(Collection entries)
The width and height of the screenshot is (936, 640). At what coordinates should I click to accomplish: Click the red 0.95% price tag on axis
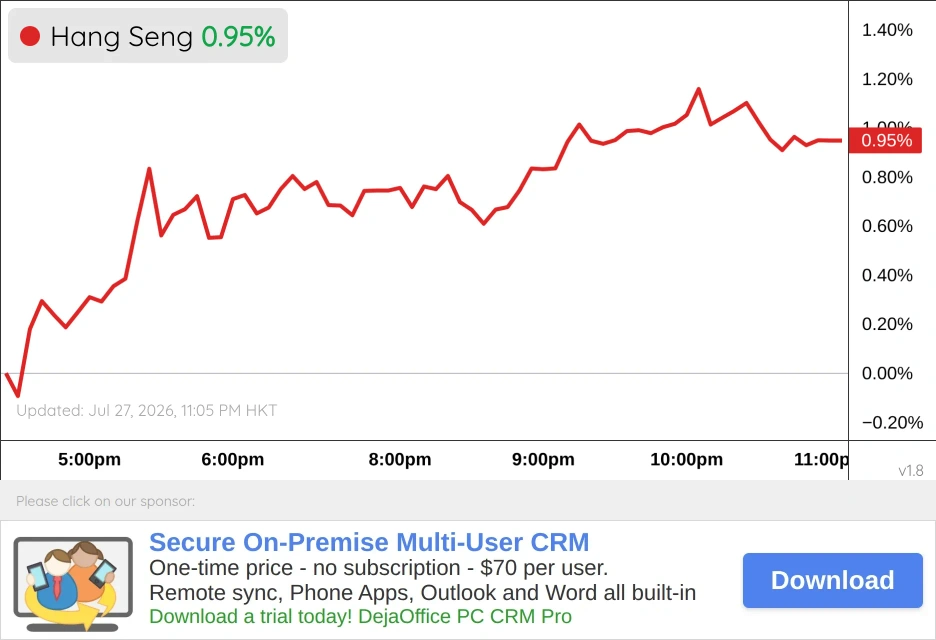[886, 140]
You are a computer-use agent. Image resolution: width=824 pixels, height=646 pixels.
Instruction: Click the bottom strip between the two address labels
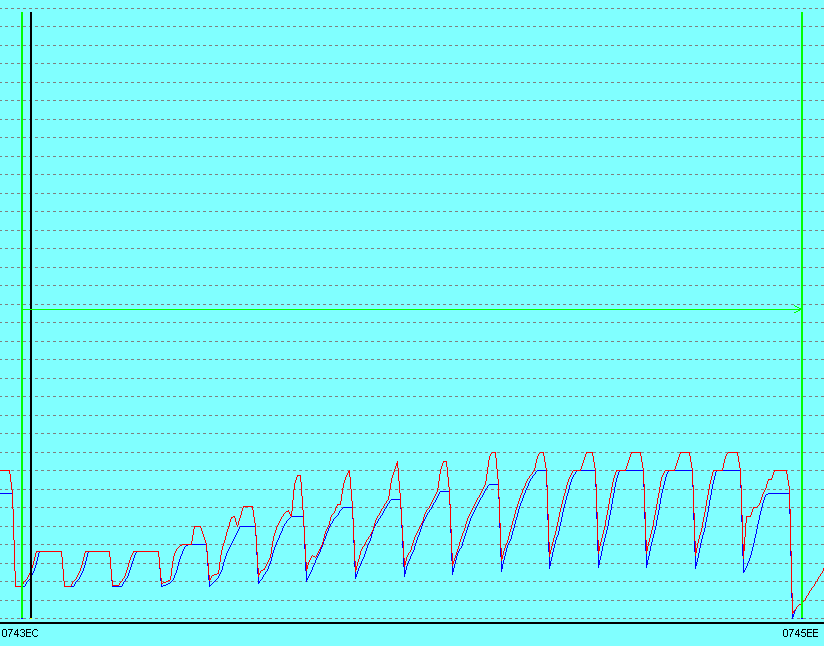click(x=400, y=634)
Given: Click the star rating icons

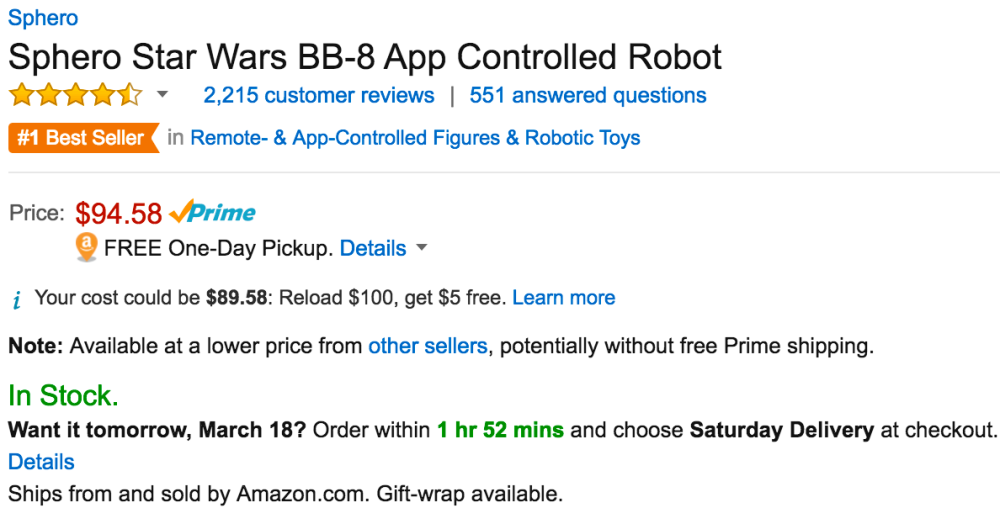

_TASK STATEMENT:_ Rewrite the items above with "Instruction" swapped out for "Task" and every other word left as it is. Omit the pictures.

_TASK RESULT:_
The width and height of the screenshot is (936, 640). At what coordinates should I click to accomplish: Click the red 0.95% price tag on axis
[886, 140]
You are a computer-use agent. Image resolution: width=824 pixels, height=646 pixels.
Task: Click the bottom strip between the two address labels
click(x=400, y=634)
Given: Click the star rating icons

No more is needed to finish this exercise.